═════ RECORD EXTRACTS ═════
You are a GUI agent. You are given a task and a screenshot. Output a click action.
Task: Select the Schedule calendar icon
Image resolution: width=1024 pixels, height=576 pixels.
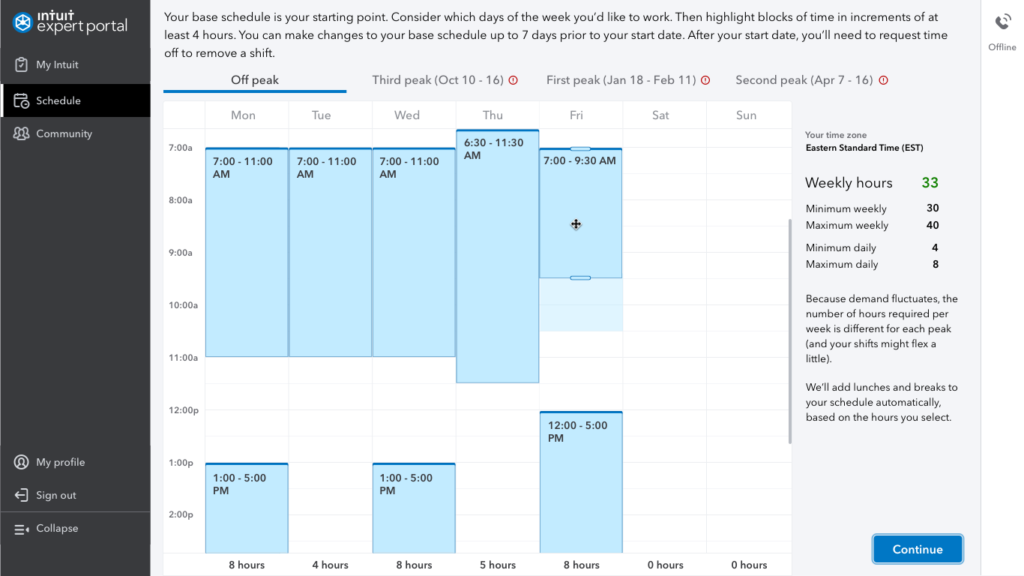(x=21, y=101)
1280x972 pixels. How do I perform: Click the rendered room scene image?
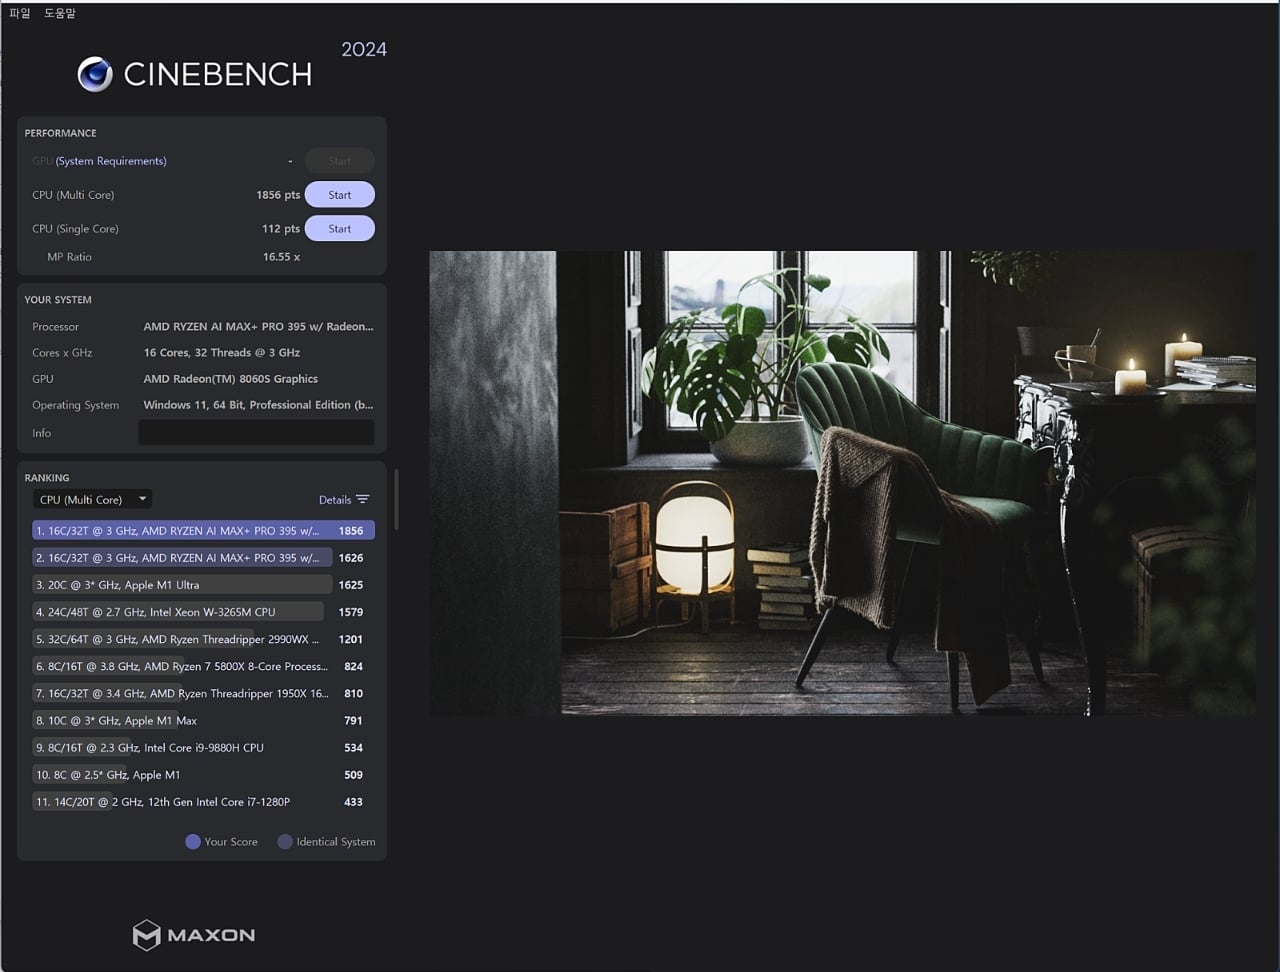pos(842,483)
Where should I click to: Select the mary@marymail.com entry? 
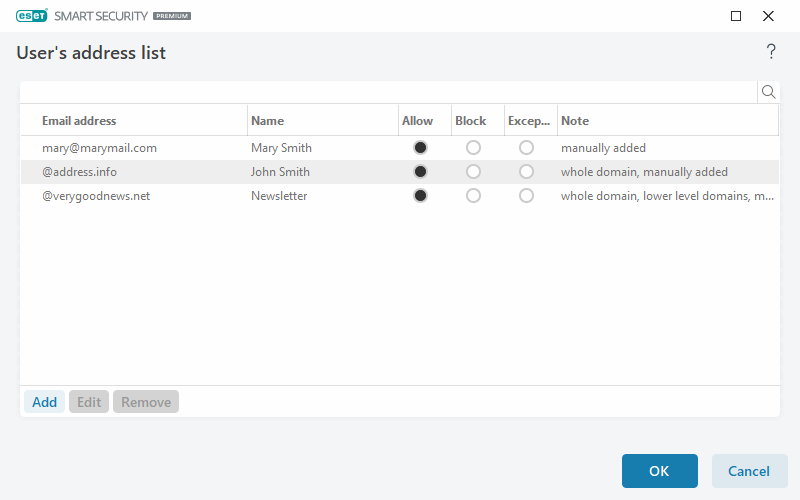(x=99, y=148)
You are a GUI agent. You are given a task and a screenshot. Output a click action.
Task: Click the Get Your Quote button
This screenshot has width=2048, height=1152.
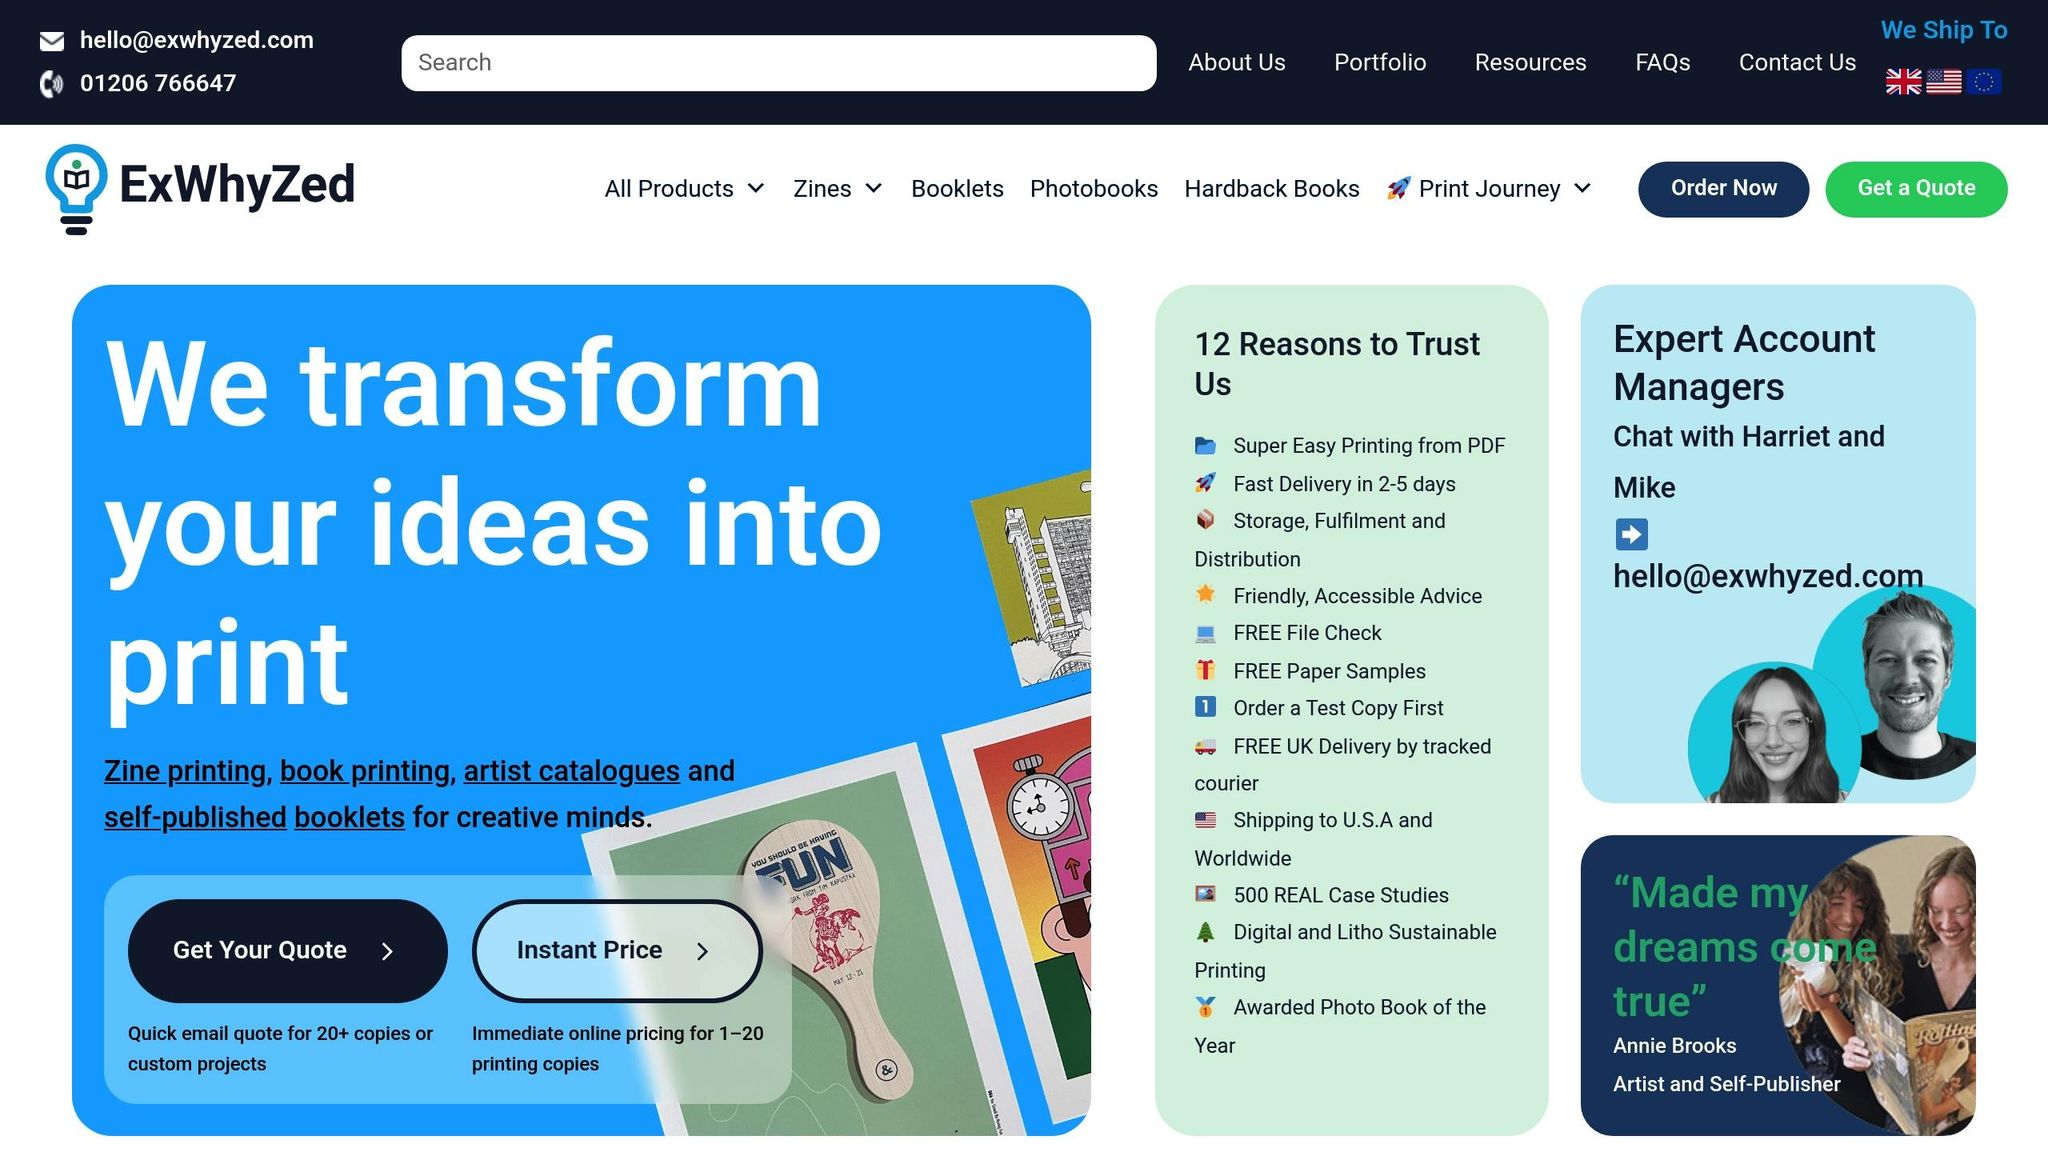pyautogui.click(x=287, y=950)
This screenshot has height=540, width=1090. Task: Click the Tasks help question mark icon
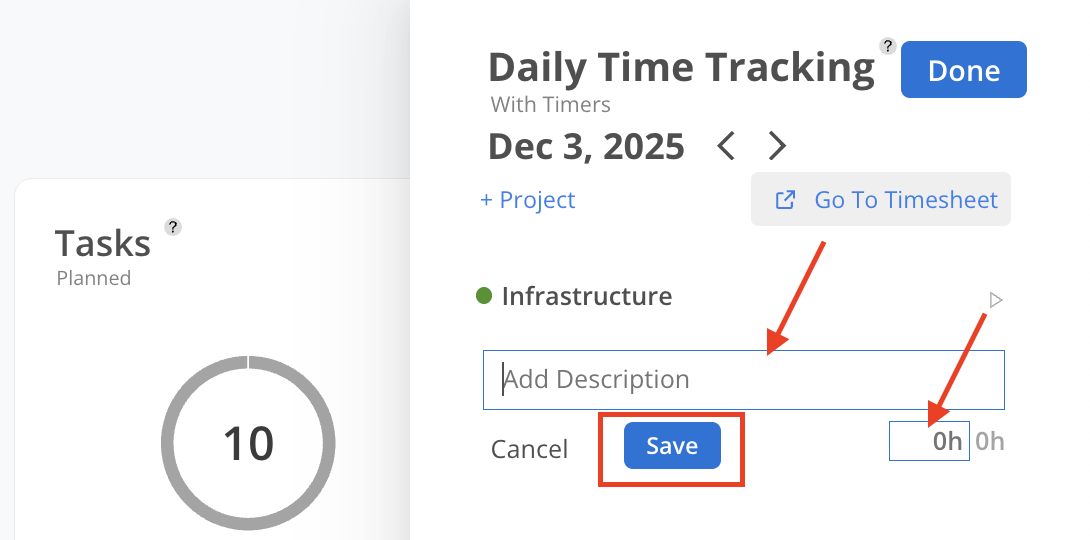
═════
Could you copy exactly, and with no pictures, the lines above from the one containing "This screenshot has width=2048, height=1152." through the last line, both included?

* **ANSWER FOR THIS EXERCISE**:
This screenshot has width=2048, height=1152.
pyautogui.click(x=287, y=950)
This screenshot has height=540, width=1090. Task: Click the Tasks help question mark icon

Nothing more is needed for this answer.